Rio - A Delegacia de Homicídios da Baixada Fluminense (DHBF) prendeu, nesta segunda-feira (25), um dos suspeitos de envolvimento no confronto que causou a morte do músico Bruno Fernandes de Souza, de 25 anos, atingido por uma bala perdida na saída de uma igreja, em Queimados, na Baixada.
Segundo as investigações, na última sexta-feira (22), integrantes de uma facção realizaram um ataque, na Estrada Campo Alegre, contra Lennon Fabrício Silva de Freitas, o L7, considerado um dos líderes da milícia que atua nos condomínios conhecidos como "Predinhos do Jardim da Fonte". O ataque aconteceu devido o assassinato de um ex-integrante da milícia, que teria se aliado ao tráfico de drogas da região.
O confronto entre os criminosos causou a morte de Bruno Fernandes. A vítima voltava da igreja quando foi atingida por um tiro na perna esquerda. Ele deu entrada no Hospital Geral de Nova Iguaçu e passou por cirurgia para retirada do projétil. No sábado (23), teve uma parada cardiorrespiratória e não resistiu.
O miliciano também deu entrada na unidade depois de ser baleado no abdômen. Diante dos fatos, a DHBF representou por sua prisão temporária. O mandado foi cumprido no hospital nesta segunda.

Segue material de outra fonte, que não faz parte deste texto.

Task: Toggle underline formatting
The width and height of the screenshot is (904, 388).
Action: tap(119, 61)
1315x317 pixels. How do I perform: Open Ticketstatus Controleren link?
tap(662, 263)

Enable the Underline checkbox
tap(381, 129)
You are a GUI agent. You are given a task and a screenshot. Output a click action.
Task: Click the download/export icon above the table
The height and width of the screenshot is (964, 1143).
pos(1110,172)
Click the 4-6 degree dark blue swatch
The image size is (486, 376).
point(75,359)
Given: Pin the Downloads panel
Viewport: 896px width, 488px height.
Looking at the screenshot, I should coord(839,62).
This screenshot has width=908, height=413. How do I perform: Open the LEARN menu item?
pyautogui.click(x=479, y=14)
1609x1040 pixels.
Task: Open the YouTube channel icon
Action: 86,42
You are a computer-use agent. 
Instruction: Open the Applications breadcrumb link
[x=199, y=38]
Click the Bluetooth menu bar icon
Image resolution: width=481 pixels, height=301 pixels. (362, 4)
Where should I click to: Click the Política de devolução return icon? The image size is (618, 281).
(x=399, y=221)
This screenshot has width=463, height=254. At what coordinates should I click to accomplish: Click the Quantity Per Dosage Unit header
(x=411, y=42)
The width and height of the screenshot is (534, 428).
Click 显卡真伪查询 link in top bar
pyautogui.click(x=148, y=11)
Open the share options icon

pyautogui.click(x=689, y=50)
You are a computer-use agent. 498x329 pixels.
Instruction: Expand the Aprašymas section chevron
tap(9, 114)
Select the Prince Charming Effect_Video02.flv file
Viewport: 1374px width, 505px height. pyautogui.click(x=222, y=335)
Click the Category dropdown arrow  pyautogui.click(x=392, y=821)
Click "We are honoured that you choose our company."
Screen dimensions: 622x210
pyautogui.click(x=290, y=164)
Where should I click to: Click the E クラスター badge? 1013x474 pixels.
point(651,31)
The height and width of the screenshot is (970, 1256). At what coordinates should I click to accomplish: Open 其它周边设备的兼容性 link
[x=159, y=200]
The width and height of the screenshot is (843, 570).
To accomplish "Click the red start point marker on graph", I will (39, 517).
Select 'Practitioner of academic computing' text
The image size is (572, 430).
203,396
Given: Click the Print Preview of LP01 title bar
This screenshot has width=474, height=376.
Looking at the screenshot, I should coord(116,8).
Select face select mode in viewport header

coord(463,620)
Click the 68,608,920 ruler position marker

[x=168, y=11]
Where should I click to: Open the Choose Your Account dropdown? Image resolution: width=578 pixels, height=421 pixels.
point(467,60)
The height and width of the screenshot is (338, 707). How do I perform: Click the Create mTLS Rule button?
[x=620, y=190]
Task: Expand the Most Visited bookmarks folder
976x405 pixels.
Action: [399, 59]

De acordo com a Prefeitura de Nova Iguaçu, Lennon, de 29 anos, passou por cirurgia de emergência e está internado com quadro considerado estável.
Alta periculosidade
Além do caso do músico, o suspeito também é apontado como autor e mandante de outros homicídios investigados pela especializada, todos relacionados à disputa por território na Baixada Fluminense.
O homem é considerado um criminoso de alta periculosidade e possui extensa ficha criminal, com anotações por organização paramilitar, associação criminosa, porte ilegal de arma de fogo de uso restrito, receptação, roubo e adulteração de sinal identificador de veículo automotor.
As diligências continuam para identificar outros integrantes da milícia e responsabilizar todos os envolvidos.